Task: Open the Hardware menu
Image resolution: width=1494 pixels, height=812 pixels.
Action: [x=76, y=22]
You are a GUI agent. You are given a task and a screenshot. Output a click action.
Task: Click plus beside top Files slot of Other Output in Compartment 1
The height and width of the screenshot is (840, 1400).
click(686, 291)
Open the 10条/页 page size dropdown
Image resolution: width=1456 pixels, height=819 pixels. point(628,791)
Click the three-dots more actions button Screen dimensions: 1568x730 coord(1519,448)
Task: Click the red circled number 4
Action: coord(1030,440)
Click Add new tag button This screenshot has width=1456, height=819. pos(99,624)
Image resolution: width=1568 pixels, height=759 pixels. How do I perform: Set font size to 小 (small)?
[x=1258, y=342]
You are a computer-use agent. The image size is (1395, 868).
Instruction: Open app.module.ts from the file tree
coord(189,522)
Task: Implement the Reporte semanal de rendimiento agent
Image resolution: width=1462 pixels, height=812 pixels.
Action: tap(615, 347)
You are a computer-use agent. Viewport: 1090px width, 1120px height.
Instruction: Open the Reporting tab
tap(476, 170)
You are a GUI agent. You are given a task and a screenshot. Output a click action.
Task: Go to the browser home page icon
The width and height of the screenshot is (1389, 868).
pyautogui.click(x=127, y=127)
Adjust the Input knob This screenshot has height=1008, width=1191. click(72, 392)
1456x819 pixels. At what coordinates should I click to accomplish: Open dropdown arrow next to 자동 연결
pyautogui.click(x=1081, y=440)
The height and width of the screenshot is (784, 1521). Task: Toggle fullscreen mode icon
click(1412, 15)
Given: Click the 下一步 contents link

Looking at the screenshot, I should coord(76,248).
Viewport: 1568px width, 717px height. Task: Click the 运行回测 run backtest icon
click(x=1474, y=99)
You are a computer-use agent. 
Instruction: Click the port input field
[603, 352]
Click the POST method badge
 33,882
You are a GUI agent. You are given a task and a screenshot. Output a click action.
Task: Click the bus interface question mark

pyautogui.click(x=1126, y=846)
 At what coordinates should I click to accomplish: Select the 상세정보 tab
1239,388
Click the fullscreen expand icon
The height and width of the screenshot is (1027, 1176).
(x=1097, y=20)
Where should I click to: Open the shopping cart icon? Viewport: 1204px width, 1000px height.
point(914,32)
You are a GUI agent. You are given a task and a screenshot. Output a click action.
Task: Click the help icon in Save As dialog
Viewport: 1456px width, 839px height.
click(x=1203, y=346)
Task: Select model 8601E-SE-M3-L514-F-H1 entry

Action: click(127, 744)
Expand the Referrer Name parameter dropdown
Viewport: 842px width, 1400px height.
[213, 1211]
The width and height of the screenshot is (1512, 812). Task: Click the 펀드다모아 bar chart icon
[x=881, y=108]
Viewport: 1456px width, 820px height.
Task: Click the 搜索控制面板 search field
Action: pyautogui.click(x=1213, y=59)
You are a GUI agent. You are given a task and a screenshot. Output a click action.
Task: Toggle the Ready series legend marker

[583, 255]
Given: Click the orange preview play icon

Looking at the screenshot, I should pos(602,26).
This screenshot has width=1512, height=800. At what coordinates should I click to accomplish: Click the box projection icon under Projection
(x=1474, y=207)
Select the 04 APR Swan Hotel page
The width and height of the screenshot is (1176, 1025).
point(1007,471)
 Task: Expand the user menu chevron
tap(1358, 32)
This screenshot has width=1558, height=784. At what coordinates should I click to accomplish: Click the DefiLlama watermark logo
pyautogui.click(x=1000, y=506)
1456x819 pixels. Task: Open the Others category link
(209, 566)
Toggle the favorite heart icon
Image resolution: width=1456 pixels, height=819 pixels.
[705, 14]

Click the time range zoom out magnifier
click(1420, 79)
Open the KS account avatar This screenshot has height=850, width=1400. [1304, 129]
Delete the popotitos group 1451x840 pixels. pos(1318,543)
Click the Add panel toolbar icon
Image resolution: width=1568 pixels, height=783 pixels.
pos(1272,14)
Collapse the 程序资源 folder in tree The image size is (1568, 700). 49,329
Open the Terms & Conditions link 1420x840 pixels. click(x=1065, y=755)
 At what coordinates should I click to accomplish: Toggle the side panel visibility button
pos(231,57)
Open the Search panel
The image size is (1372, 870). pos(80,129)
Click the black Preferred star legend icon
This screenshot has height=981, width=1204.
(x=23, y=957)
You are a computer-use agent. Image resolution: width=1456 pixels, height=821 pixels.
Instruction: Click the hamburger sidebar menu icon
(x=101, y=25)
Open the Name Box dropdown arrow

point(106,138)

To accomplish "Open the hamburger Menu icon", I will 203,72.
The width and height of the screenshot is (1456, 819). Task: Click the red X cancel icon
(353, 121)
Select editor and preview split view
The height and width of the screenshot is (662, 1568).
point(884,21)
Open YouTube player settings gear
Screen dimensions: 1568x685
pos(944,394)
● ● ● ●
◆ PROBLEM DETAILS
Repeat the records above exactly.

◆ ANSWER
Task: Open the Hardware menu
Image resolution: width=1494 pixels, height=812 pixels.
Action: [x=76, y=22]
You are a GUI agent. You are given a task and a screenshot. Output a click action.
Task: Click plus beside top Files slot of Other Output in Compartment 1
The height and width of the screenshot is (840, 1400).
click(686, 291)
Open the 10条/页 page size dropdown
Image resolution: width=1456 pixels, height=819 pixels. point(628,791)
Click the three-dots more actions button Screen dimensions: 1568x730 coord(1519,448)
Task: Click the red circled number 4
Action: coord(1030,440)
Click Add new tag button This screenshot has width=1456, height=819. pos(99,624)
Image resolution: width=1568 pixels, height=759 pixels. How do I perform: Set font size to 小 (small)?
[x=1258, y=342]
You are a computer-use agent. The image size is (1395, 868).
Instruction: Open app.module.ts from the file tree
coord(189,522)
Task: Implement the Reporte semanal de rendimiento agent
Image resolution: width=1462 pixels, height=812 pixels.
Action: tap(615, 347)
You are a computer-use agent. Viewport: 1090px width, 1120px height.
Instruction: Open the Reporting tab
tap(476, 170)
You are a GUI agent. You are given a task and a screenshot. Output a click action.
Task: Go to the browser home page icon
The width and height of the screenshot is (1389, 868).
pyautogui.click(x=127, y=127)
Adjust the Input knob This screenshot has height=1008, width=1191. click(72, 392)
1456x819 pixels. At what coordinates should I click to accomplish: Open dropdown arrow next to 자동 연결
pyautogui.click(x=1081, y=440)
The height and width of the screenshot is (784, 1521). Task: Toggle fullscreen mode icon
click(1412, 15)
Given: Click the 下一步 contents link

Looking at the screenshot, I should coord(76,248).
Viewport: 1568px width, 717px height. Task: Click the 运行回测 run backtest icon
click(x=1474, y=99)
You are a computer-use agent. 
Instruction: Click the port input field
[603, 352]
Click the POST method badge
 33,882
You are a GUI agent. You are given a task and a screenshot. Output a click action.
Task: Click the bus interface question mark

pyautogui.click(x=1126, y=846)
 At what coordinates should I click to accomplish: Select the 상세정보 tab
1239,388
Click the fullscreen expand icon
The height and width of the screenshot is (1027, 1176).
(x=1097, y=20)
Where should I click to: Open the shopping cart icon? Viewport: 1204px width, 1000px height.
point(914,32)
You are a GUI agent. You are given a task and a screenshot. Output a click action.
Task: Click the help icon in Save As dialog
Viewport: 1456px width, 839px height.
click(x=1203, y=346)
Task: Select model 8601E-SE-M3-L514-F-H1 entry

Action: click(127, 744)
Expand the Referrer Name parameter dropdown
Viewport: 842px width, 1400px height.
[213, 1211]
The width and height of the screenshot is (1512, 812). Task: Click the 펀드다모아 bar chart icon
[x=881, y=108]
Viewport: 1456px width, 820px height.
Task: Click the 搜索控制面板 search field
Action: pyautogui.click(x=1213, y=59)
You are a GUI agent. You are given a task and a screenshot. Output a click action.
Task: Toggle the Ready series legend marker

[583, 255]
Given: Click the orange preview play icon

Looking at the screenshot, I should pos(602,26).
This screenshot has width=1512, height=800. At what coordinates should I click to accomplish: Click the box projection icon under Projection
(x=1474, y=207)
Select the 04 APR Swan Hotel page
The width and height of the screenshot is (1176, 1025).
point(1007,471)
 Task: Expand the user menu chevron
tap(1358, 32)
This screenshot has width=1558, height=784. At what coordinates should I click to accomplish: Click the DefiLlama watermark logo
pyautogui.click(x=1000, y=506)
1456x819 pixels. Task: Open the Others category link
(209, 566)
Toggle the favorite heart icon
Image resolution: width=1456 pixels, height=819 pixels.
[705, 14]

Click the time range zoom out magnifier
click(1420, 79)
Open the KS account avatar This screenshot has height=850, width=1400. [1304, 129]
Delete the popotitos group 1451x840 pixels. pos(1318,543)
Click the Add panel toolbar icon
Image resolution: width=1568 pixels, height=783 pixels.
pos(1272,14)
Collapse the 程序资源 folder in tree The image size is (1568, 700). 49,329
Open the Terms & Conditions link 1420x840 pixels. click(x=1065, y=755)
 At what coordinates should I click to accomplish: Toggle the side panel visibility button
pos(231,57)
Open the Search panel
The image size is (1372, 870). pos(80,129)
Click the black Preferred star legend icon
This screenshot has height=981, width=1204.
(x=23, y=957)
You are a computer-use agent. Image resolution: width=1456 pixels, height=821 pixels.
Instruction: Click the hamburger sidebar menu icon
(x=101, y=25)
Open the Name Box dropdown arrow

point(106,138)

To accomplish "Open the hamburger Menu icon", I will 203,72.
The width and height of the screenshot is (1456, 819). Task: Click the red X cancel icon
(353, 121)
Select editor and preview split view
The height and width of the screenshot is (662, 1568).
point(884,21)
Open YouTube player settings gear
Screen dimensions: 1568x685
pos(944,394)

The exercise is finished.